A ginecologista e obstetra Tamana Asey (Cabul, 1992) foi testemunha de alguns desses testes até que se cansou. “Vi um médico dizer: ‘Nunca vi esse formato, de modo que não pode ser virgem’. Ela chorava desconsolada enquanto a mãe gritava nervosa como era possível, se nem mesmo havia deixado sua filha sair de casa para ir à escola”. Asey combate essa prática com ciência, que continua ocorrendo em muitas regiões do Afeganistão e em outros países.

“Primeiro realizamos um estudo que demonstrou que 90% dos casos analisados de mulheres na cadeia eram por um crime de honra relacionado a esse teste, e depois elaboramos um guia prático sobre por que é inválido medicamente”. Com essas armas, assessora advogados, juízes, promotores, líderes da comunidade, famílias e ativistas para conseguir erradicar essa espécie de teste do lenço de uma vez por todas.

[Dados de origem]

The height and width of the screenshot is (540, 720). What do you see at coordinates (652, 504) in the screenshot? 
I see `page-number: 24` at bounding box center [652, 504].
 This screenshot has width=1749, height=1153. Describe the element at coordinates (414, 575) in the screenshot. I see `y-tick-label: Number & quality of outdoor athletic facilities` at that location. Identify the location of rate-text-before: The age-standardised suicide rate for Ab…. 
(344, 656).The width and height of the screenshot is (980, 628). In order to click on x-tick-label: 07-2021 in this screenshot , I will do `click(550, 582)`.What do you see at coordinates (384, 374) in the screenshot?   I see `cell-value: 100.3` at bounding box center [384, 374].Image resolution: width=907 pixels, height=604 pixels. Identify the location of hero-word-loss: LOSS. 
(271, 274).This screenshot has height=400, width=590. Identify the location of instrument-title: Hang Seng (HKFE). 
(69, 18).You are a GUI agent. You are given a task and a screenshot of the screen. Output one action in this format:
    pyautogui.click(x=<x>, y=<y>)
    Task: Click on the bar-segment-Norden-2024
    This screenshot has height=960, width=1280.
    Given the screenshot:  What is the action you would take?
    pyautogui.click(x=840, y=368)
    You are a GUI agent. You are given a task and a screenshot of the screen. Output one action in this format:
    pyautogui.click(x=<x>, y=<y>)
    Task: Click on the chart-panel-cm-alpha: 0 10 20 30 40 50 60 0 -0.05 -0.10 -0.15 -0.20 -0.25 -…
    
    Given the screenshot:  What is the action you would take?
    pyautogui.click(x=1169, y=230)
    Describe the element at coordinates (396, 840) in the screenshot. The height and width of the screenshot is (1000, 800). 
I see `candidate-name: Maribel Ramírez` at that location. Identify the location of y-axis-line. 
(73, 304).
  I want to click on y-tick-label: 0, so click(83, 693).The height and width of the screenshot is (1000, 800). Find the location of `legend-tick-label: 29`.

◆ O QUE FAZER:
1. De acordo com o trecho sobre Tamana Asey, que percentual dos casos analisados de mulheres na cadeia correspondia a um crime de honra relacionado ao teste?
2. Prossiga a redação do trecho sobre Tamana Asey a partir da última frase apresentada.

◆ PROBLEMAS RESOLVIDOS:
1. 90% dos casos analisados.

2.
Asey, durante sua fala no One Young World.
Asey, durante sua fala no One Young World.Organización

Poucos meses atrás conseguiu com que esses testes só sejam permitidos legalmente com uma ordem judicial, mas a realidade é que em muitas áreas rurais continua sendo realizado sem ela. O Afeganistão continua sendo um dos países com as maiores taxas de casamento infantil, 35% das meninas se casam antes dos 18 anos, de acordo com os últimos dados da Unicef e quase um décimo das adolescentes afegãs (de 15 a 19 anos) dão à luz todos os anos como consequência do casamento prematuro e a falta de acesso à informação e serviços de saúde reprodutiva.

Asey pertence à associação Physicians for Human Rights (Médicos pelos Direitos Humanos), uma agrupação mundial de profissionais de saúde fundada em Boston em 1986, e à Organização de Ciências Forenses de seu país. “Nosso objetivo é que essa prática, que não tem nenhuma base científica, legal e humanitária, desapareça”, afirma a especialista que participou do encontro de jovens líderes mundiais One Young World, realizado em Haia (Holanda) em outubro.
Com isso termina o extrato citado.